For Israel, the immediate goal of this escalation is to prevent the implementation of the Trump plan, while its long-term objective remains the indefinite occupation and expansion of settlements in Gaza, say analysts.

Mohannad Mustafa, an academic and expert in Israeli affairs, told Al Jazeera that Israel is employing three primary tools to achieve this. First, it is normalising daily attacks by conducting regular strikes under the guise of enforcing the “ceasefire”, a tactic mirroring its operations in Lebanon.

Second, Israel is expanding its occupation footprint, increasing military control from 50 percent to 70 percent of Gaza, accompanied by the systematic destruction of infrastructure and homes.

Finally, Israel is blocking political transition by preventing the entry of the Palestinian national committee, obstructing humanitarian aid, and halting reconstruction efforts to ensure Gaza remains strictly a “military and security issue” rather than a political one.

This strategy of devastation is openly endorsed at the highest levels of the Israeli government. Speaking to Israel’s Channel 14, Israeli Defence Minister Israel Katz recently stated that the destruction of Gaza is a deliberate policy to neutralise threats, adding that seeing the devastation brings him a feeling of comfort.

“What Katz said sparks no debate in Israel; this is the general mood inside Israel — that Israel must destroy the Strip, and this is what it is doing,” Mustafa said, noting that resettling Gaza remains a core objective for the government.

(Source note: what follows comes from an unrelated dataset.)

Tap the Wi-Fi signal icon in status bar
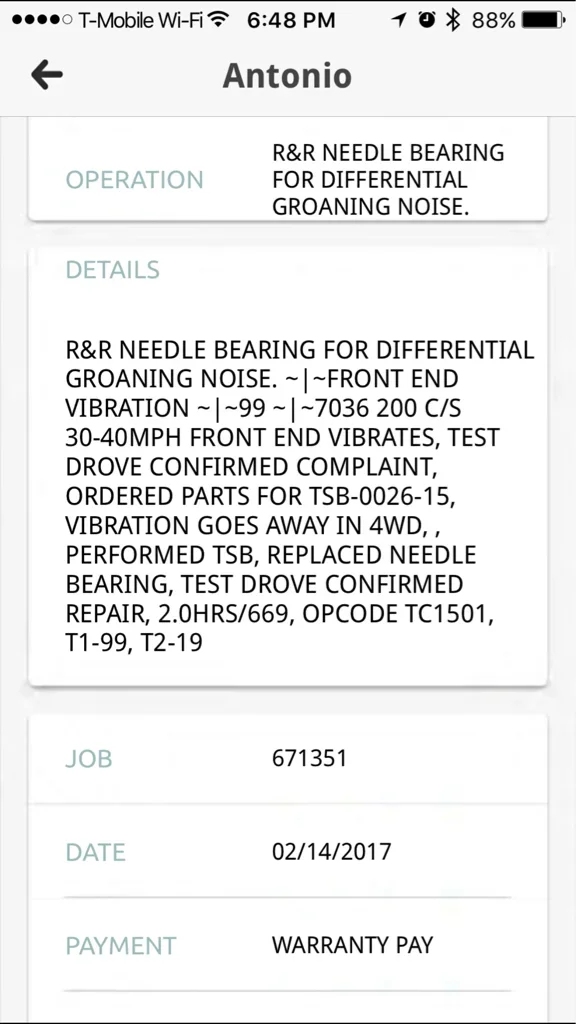point(221,20)
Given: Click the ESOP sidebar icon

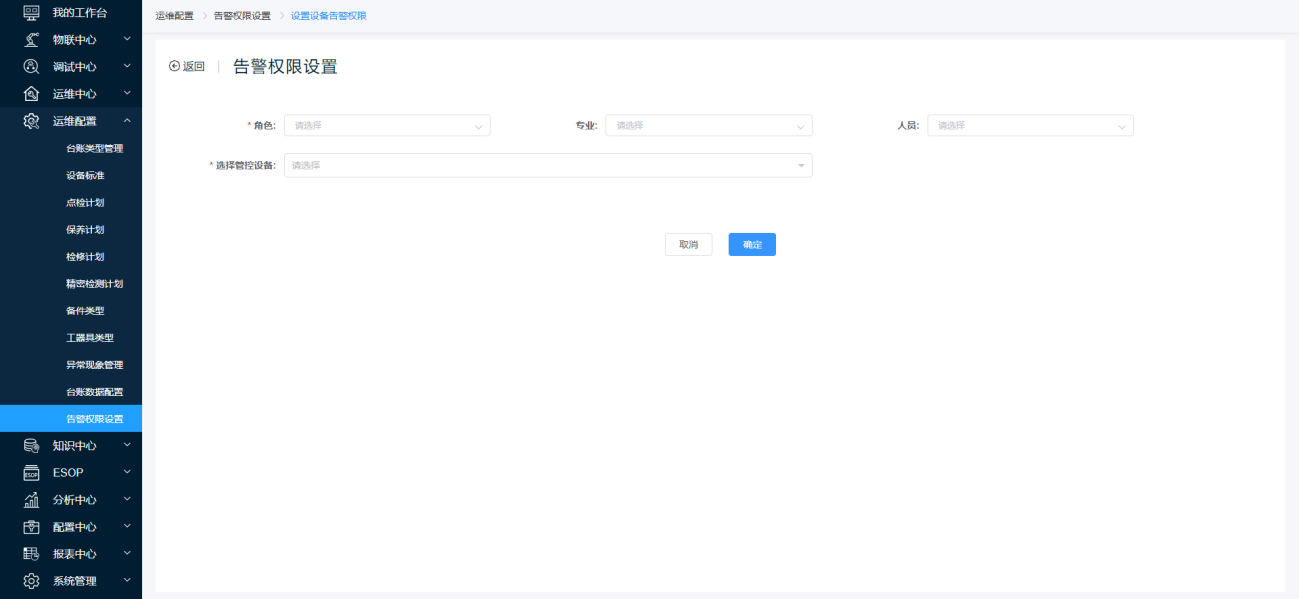Looking at the screenshot, I should pos(31,473).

Paolo von Schirach, president of the US-based Global Policy Institute, echoed this grim assessment. Reacting to Katz’s comments, von Schirach told Al Jazeera that taking comfort in the destruction of Gaza goes beyond fighting Hamas. The idea, he said, was “to make this place uninhabitable, hoping the people will disappear and go somewhere else”.

Paralysis of Board of Peace

Israel’s strategy has severely undermined the Board of Peace, a body championed by US President Donald Trump to oversee Gaza’s post-war transition, governance and peacekeeping.

“The Board of Peace was supposed to gradually take the reins, control the Strip to establish a form of governance … and eventually bring in a peacekeeping force to maintain order, thereby removing the Israeli army and disarming Hamas,” von Schirach said. “None of that has happened, or is happening.”

Von Schirach pointed out that the board currently lacks the tools and security forces required to assert control, rendering the US-led diplomatic initiative increasingly embarrassing for the White House. While Washington may be distracted by the renewed crisis in the Strait of Hormuz, its failure to pressure Israel into compliance remains glaring.

However, Mustafa argued that this is not merely a lack of US leverage. He suggested that the US and Israel share the fundamental goal of disarming Hamas, differing only in their methods. “Israel is encouraged by the Board of Peace itself adopting the Israeli position regarding linking the entire agreement to disarmament,” he said.

Removing pretexts

To break the deadlock, Palestinian factions have leaned heavily into diplomacy. By dissolving its governance committee in favour of a technocratic body, Hamas has sought to remove any Israeli pretext for stalling the implementation of the ceasefire.

Al-Tanani noted that Palestinian factions are currently working with mediators in Cairo — Egypt, Qatar and Turkiye — to forge a unified Arab and Islamic stance. This bloc is expected to pressure the US to move beyond broad endorsements of the “ceasefire” and enforce the plan’s specific, operational details.

“This requires translating [US] statements and positions into practical measures to pressure Israel to end the humanitarian catastrophe and implement the ceasefire agreement,” al-Tanani said. Until then, observers warn, Gaza will remain trapped in a calculated limbo of destruction and occupation.